## Requirements
Repeat word for word the part of the conference article below that begins at the words "By Stephen Kelly, managing" and stops after "founded in 1970.".

By Stephen Kelly, managing editor






Outgoing ASIC president, Jim Barrett of Roseland, New Jersey, explained how water companies charge their biggest customers less for water instead of putting a premium on usage.


The American Society of Irrigation Consultants (ASIC) held its 21st Annual Conference in Newport Beach, Calif., April 30 to May 4. The ASIC, in case you’ve been asleep at the controls, is a nonprofit, peer review forum for independent irrigation consultants for solutions and ideas for irrigation design and improving water management founded in 1970.

Construction of irrigation systems designed by its members exceeded $712 million in 2003, up more than 30 percent from 1998. ASIC projects expenditures to reach $1 billion by 2006.

The LCN offices are located in Tustin, just up the road from Newport, so the ASIC get-together was in our backyard. The consultants stayed at the meeting facility, the Hyatt Newporter, a picturesque hotel with its own mini golf course just down from Pacific Coast Highway and a stroll away from Upper Newport Bay, what the locals call the Back Bay, the coastal wetlands that are a favorite spot for urbanites to bird watch, bike, jog (my place to run), or just stroll and enjoy nature.

Us editor types don’t have much time to get away from the office, but I took a few hours from my busy schedule to drop in on the last day of the conference. The awards luncheon had just finished when I arrived at the outdoor buffet area. Drat, I’d skipped lunch and now missed the buffet!

Coming in on the tail end of things, Nicho Campos, who was in charge of the meeting, was kind enough to set up an interview with the outgoing ASIC president, Jim Barrett of Roseland, New Jersey, a tall, friendly and personable fellow who cogently articulates water issues. Mr. Barrett was quite generous with his time, giving me a rundown of the conference and many insights. He mentioned a figure that I’ve read before, but one that still gives pause: Less than one percent of all the earth’s water is available for human needs: the water that irrigate our fields; the water that generates our power; the water used by manufacturers; the residential water each and every one of uses day in, day out.

Mr. Barrett pointed out that only about two percent of human waste water on the planet is treated, and that the vast majority of the planet’s population does not have access to clean, safe drinking water. If there are wars fought over oil reserves, it’s not hard to imagine countries battling over water. U.S. states fighting over water rights is common in the west, a situation exacerbated by such urban growth centers as Las Vegas.

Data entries
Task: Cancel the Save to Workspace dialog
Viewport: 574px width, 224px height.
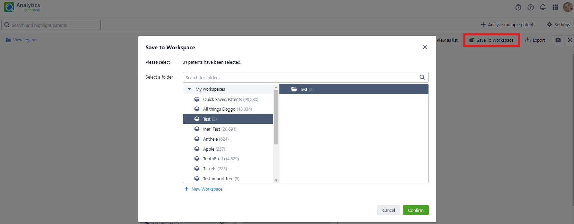Action: [x=388, y=210]
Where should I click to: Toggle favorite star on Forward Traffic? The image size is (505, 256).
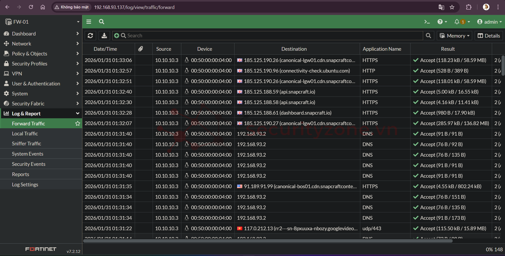pyautogui.click(x=77, y=124)
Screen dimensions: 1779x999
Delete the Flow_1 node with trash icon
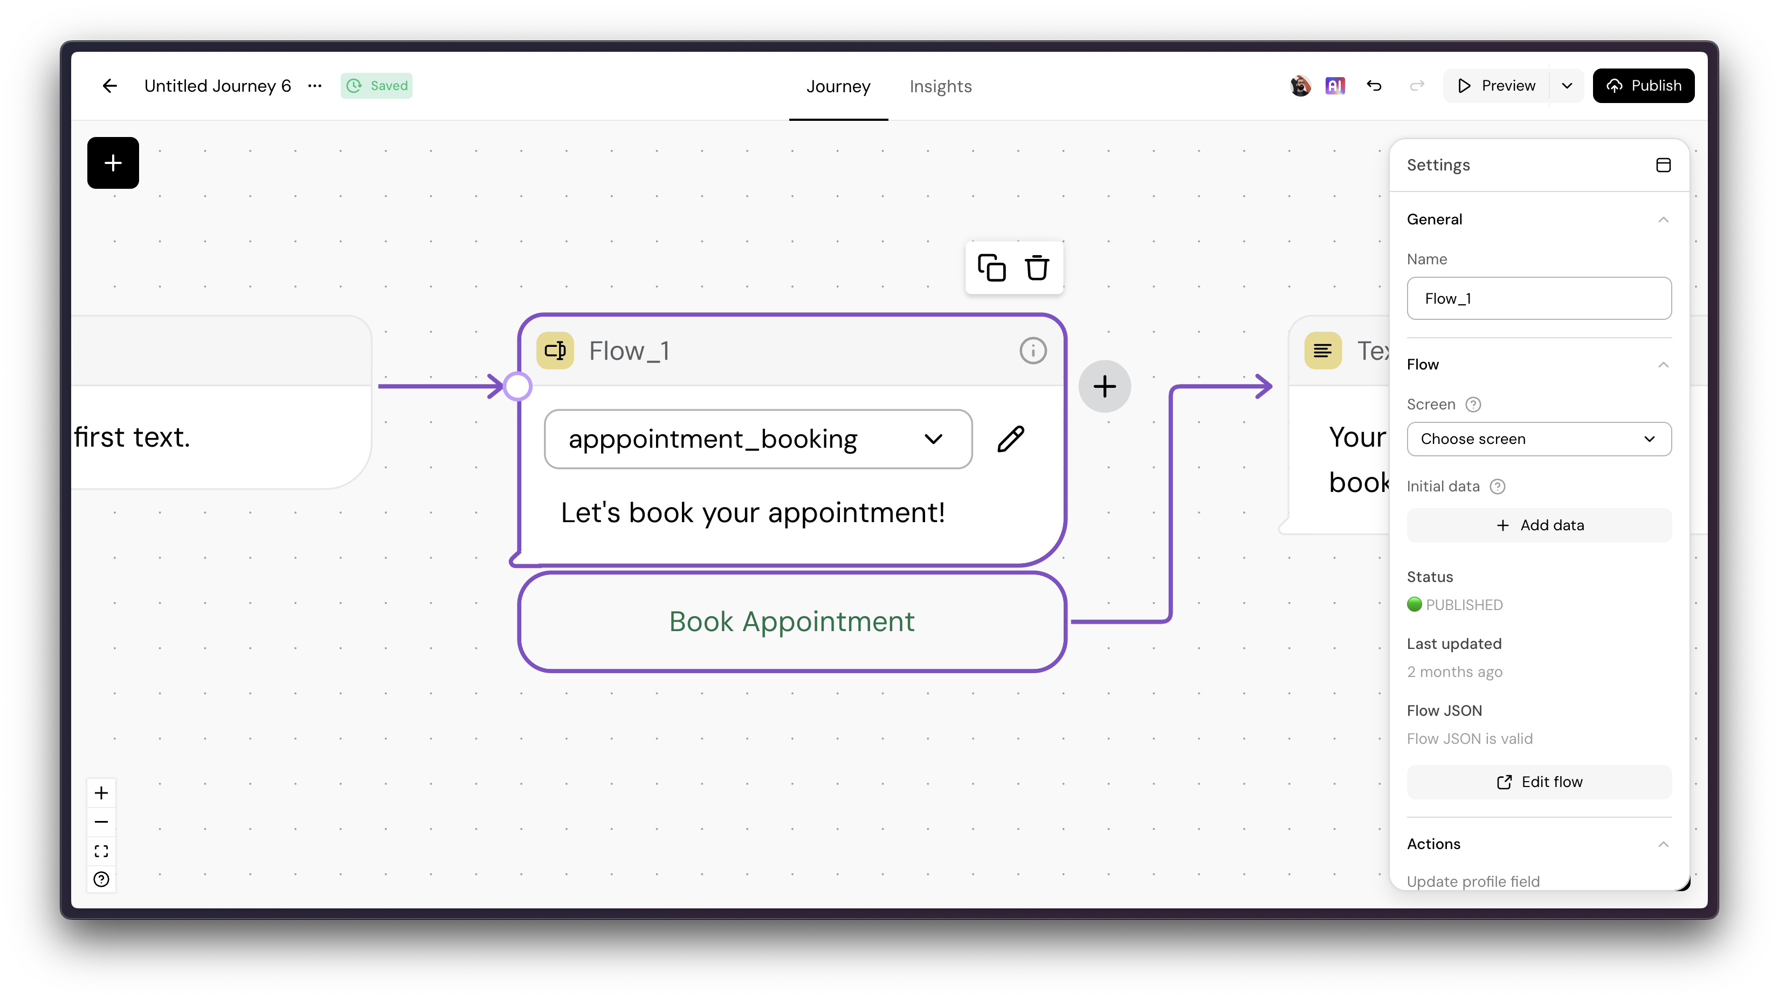coord(1036,268)
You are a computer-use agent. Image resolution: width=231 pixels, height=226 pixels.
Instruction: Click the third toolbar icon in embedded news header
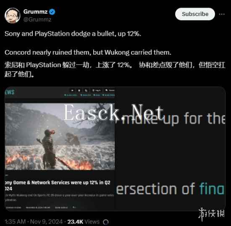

## Task response
By Stephen Kelly, managing editor






Outgoing ASIC president, Jim Barrett of Roseland, New Jersey, explained how water companies charge their biggest customers less for water instead of putting a premium on usage.


The American Society of Irrigation Consultants (ASIC) held its 21st Annual Conference in Newport Beach, Calif., April 30 to May 4. The ASIC, in case you’ve been asleep at the controls, is a nonprofit, peer review forum for independent irrigation consultants for solutions and ideas for irrigation design and improving water management founded in 1970.